### [Task objective]
Your answer must be a word-for-word copy of the data.

Stored dataset items:
____

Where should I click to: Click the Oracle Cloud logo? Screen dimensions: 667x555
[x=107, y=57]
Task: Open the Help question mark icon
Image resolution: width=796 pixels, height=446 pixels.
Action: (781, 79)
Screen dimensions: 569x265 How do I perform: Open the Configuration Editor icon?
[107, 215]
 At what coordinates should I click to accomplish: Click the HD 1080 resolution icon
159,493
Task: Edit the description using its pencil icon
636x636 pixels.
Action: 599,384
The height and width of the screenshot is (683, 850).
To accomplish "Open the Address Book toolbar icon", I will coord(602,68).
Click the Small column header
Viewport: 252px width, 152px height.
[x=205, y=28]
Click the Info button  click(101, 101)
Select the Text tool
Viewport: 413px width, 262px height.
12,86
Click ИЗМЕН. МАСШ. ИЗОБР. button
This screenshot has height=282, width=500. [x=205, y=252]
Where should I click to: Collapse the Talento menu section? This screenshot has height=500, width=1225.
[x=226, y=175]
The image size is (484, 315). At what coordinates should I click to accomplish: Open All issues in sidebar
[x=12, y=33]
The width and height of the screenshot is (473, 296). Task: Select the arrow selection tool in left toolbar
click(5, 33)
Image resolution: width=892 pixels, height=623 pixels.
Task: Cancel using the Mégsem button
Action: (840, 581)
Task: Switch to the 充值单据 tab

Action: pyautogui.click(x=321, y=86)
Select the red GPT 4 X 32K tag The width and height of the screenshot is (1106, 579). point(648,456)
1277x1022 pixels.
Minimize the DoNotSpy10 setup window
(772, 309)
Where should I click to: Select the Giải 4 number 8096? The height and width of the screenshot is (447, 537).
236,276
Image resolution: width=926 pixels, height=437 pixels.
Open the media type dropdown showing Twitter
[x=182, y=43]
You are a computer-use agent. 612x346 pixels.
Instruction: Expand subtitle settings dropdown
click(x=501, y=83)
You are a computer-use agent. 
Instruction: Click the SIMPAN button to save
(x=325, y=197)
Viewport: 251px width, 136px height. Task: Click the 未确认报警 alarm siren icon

____

### [Finished exercise]
Where should I click to: Click the Oracle Cloud logo? Screen dimensions: 667x555
[x=107, y=57]
Task: Open the Help question mark icon
Image resolution: width=796 pixels, height=446 pixels.
Action: (781, 79)
Screen dimensions: 569x265 How do I perform: Open the Configuration Editor icon?
[107, 215]
 At what coordinates should I click to accomplish: Click the HD 1080 resolution icon
159,493
Task: Edit the description using its pencil icon
636x636 pixels.
Action: 599,384
The height and width of the screenshot is (683, 850).
To accomplish "Open the Address Book toolbar icon", I will coord(602,68).
Click the Small column header
Viewport: 252px width, 152px height.
[x=205, y=28]
Click the Info button  click(101, 101)
Select the Text tool
Viewport: 413px width, 262px height.
12,86
Click ИЗМЕН. МАСШ. ИЗОБР. button
This screenshot has height=282, width=500. [x=205, y=252]
Where should I click to: Collapse the Talento menu section? This screenshot has height=500, width=1225.
[x=226, y=175]
The image size is (484, 315). At what coordinates should I click to accomplish: Open All issues in sidebar
[x=12, y=33]
The width and height of the screenshot is (473, 296). Task: Select the arrow selection tool in left toolbar
click(5, 33)
Image resolution: width=892 pixels, height=623 pixels.
Task: Cancel using the Mégsem button
Action: (840, 581)
Task: Switch to the 充值单据 tab

Action: pyautogui.click(x=321, y=86)
Select the red GPT 4 X 32K tag The width and height of the screenshot is (1106, 579). point(648,456)
1277x1022 pixels.
Minimize the DoNotSpy10 setup window
(772, 309)
Where should I click to: Select the Giải 4 number 8096? The height and width of the screenshot is (447, 537).
236,276
Image resolution: width=926 pixels, height=437 pixels.
Open the media type dropdown showing Twitter
[x=182, y=43]
You are a computer-use agent. 612x346 pixels.
Instruction: Expand subtitle settings dropdown
click(x=501, y=83)
You are a computer-use agent. 
Instruction: Click the SIMPAN button to save
(x=325, y=197)
Viewport: 251px width, 136px height. Task: Click the 未确认报警 alarm siren icon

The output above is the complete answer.